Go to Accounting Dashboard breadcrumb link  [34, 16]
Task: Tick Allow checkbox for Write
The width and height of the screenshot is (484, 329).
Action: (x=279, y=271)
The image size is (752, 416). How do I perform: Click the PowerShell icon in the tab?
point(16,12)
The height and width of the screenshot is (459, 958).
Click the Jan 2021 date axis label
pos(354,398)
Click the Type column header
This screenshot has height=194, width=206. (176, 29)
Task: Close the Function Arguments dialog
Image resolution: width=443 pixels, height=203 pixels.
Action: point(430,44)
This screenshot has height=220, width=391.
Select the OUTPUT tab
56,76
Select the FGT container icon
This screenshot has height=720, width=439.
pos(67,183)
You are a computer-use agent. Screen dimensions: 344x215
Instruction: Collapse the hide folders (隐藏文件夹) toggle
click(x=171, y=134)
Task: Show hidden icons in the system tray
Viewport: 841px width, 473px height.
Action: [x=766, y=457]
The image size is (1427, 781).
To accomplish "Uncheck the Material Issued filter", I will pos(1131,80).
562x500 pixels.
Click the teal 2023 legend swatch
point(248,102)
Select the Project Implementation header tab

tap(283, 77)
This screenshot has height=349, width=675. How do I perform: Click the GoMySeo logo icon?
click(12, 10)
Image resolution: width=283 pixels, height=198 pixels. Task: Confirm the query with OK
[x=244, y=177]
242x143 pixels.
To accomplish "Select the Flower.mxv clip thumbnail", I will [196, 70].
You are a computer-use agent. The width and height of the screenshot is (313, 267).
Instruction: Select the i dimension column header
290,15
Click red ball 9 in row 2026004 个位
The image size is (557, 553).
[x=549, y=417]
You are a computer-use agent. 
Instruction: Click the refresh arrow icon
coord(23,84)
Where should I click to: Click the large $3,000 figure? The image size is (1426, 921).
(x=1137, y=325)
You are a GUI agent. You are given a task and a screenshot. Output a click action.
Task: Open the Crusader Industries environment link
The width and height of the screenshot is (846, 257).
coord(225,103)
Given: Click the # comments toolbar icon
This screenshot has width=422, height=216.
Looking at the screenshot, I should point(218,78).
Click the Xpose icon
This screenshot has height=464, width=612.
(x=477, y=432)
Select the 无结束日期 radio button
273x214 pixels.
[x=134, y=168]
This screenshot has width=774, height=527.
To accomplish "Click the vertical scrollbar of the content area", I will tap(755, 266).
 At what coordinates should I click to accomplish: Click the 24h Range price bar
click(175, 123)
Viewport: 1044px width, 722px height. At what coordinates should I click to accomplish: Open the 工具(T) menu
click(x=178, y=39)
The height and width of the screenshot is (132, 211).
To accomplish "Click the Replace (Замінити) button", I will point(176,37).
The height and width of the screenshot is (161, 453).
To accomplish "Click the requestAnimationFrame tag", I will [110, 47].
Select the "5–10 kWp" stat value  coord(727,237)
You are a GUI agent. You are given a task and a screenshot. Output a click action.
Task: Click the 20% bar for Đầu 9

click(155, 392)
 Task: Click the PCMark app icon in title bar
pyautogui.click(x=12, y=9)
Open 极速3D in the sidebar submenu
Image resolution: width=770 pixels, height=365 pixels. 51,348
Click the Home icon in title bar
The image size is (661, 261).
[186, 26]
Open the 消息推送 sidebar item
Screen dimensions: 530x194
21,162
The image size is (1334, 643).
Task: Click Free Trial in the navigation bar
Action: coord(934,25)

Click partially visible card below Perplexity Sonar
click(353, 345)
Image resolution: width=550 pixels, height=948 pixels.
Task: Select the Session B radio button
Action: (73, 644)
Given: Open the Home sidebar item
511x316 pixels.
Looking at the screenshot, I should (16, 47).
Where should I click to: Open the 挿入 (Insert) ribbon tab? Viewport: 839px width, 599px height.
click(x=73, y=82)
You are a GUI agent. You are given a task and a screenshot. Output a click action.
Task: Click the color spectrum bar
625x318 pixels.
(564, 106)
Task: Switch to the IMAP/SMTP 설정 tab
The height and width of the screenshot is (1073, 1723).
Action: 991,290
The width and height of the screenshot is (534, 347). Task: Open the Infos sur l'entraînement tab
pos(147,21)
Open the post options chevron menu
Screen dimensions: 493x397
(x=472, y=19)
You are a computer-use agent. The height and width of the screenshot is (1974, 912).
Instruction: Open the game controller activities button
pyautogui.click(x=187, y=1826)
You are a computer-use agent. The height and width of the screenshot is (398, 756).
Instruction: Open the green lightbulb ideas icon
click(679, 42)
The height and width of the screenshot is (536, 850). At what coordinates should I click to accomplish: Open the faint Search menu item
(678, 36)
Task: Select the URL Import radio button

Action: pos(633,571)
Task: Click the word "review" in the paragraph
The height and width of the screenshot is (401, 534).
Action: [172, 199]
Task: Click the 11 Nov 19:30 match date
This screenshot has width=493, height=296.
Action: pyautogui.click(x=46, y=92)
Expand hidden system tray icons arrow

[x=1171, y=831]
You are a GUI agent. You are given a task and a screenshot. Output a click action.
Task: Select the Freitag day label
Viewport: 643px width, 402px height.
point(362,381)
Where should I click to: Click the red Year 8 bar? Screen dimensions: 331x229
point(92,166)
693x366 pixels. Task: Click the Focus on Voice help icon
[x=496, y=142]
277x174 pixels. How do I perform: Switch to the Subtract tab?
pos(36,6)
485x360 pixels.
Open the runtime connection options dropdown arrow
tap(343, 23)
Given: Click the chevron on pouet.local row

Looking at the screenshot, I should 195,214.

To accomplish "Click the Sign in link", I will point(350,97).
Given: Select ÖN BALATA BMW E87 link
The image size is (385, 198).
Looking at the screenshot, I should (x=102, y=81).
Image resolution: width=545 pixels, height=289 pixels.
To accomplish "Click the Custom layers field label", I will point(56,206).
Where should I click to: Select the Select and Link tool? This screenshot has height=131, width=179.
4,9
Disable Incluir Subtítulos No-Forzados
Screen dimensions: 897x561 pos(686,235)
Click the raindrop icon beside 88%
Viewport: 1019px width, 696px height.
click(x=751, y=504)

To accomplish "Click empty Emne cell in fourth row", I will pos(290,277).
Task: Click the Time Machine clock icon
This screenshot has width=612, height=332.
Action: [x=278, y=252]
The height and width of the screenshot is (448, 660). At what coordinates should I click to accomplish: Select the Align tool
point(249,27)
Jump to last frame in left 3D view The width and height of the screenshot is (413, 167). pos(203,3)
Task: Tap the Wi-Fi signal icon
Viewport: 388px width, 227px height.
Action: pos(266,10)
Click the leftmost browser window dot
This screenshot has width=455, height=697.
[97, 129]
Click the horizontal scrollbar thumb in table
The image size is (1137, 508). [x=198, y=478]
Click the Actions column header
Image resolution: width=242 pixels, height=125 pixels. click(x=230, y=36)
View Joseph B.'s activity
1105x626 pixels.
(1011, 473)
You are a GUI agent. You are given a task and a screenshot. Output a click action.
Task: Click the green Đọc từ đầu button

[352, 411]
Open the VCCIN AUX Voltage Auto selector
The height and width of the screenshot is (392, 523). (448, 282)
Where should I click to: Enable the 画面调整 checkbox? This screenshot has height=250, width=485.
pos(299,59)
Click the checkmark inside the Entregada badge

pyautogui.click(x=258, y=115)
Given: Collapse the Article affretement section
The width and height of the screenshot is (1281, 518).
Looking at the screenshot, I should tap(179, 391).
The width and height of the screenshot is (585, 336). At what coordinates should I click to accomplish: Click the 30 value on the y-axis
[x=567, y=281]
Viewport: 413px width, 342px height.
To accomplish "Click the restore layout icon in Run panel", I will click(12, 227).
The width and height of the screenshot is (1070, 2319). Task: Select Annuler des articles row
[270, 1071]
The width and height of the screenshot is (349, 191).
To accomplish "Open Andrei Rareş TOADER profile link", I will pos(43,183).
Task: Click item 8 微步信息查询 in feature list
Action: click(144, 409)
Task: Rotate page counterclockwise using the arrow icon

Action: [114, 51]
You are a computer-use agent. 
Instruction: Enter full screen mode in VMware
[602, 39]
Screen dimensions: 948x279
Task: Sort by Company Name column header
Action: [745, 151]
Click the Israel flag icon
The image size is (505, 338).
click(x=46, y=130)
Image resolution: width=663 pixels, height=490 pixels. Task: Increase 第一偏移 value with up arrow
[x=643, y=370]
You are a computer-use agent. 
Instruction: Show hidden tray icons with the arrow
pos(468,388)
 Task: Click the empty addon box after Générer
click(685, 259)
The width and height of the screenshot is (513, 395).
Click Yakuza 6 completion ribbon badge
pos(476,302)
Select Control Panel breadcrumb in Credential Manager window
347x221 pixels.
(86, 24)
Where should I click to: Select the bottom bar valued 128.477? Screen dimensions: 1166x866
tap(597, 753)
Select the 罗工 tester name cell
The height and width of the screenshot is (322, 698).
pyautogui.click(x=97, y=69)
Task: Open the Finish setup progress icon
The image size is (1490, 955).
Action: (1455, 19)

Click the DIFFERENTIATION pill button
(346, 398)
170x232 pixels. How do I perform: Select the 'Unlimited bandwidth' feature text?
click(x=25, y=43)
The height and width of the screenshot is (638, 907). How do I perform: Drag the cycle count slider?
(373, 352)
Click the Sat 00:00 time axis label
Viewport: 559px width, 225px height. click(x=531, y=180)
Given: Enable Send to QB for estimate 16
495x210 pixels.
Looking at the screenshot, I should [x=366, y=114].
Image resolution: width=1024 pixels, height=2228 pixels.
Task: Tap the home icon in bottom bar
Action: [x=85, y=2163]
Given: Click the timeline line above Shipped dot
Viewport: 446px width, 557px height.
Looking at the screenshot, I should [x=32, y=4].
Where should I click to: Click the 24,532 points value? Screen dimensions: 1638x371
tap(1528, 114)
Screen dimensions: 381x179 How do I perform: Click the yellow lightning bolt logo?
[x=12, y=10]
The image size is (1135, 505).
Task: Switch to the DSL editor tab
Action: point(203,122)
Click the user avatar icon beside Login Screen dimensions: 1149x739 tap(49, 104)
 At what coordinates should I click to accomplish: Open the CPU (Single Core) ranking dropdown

--*--

* [WHAT IS BEING ASKED]:
Give back the opening line of the records above and every line after it, up to and including the one with "Task: Close the Function Arguments dialog", unchanged.

* [COMPLETED EXERCISE]:
Go to Accounting Dashboard breadcrumb link  [34, 16]
Task: Tick Allow checkbox for Write
The width and height of the screenshot is (484, 329).
Action: (x=279, y=271)
The image size is (752, 416). How do I perform: Click the PowerShell icon in the tab?
point(16,12)
The height and width of the screenshot is (459, 958).
Click the Jan 2021 date axis label
pos(354,398)
Click the Type column header
This screenshot has height=194, width=206. (176, 29)
Task: Close the Function Arguments dialog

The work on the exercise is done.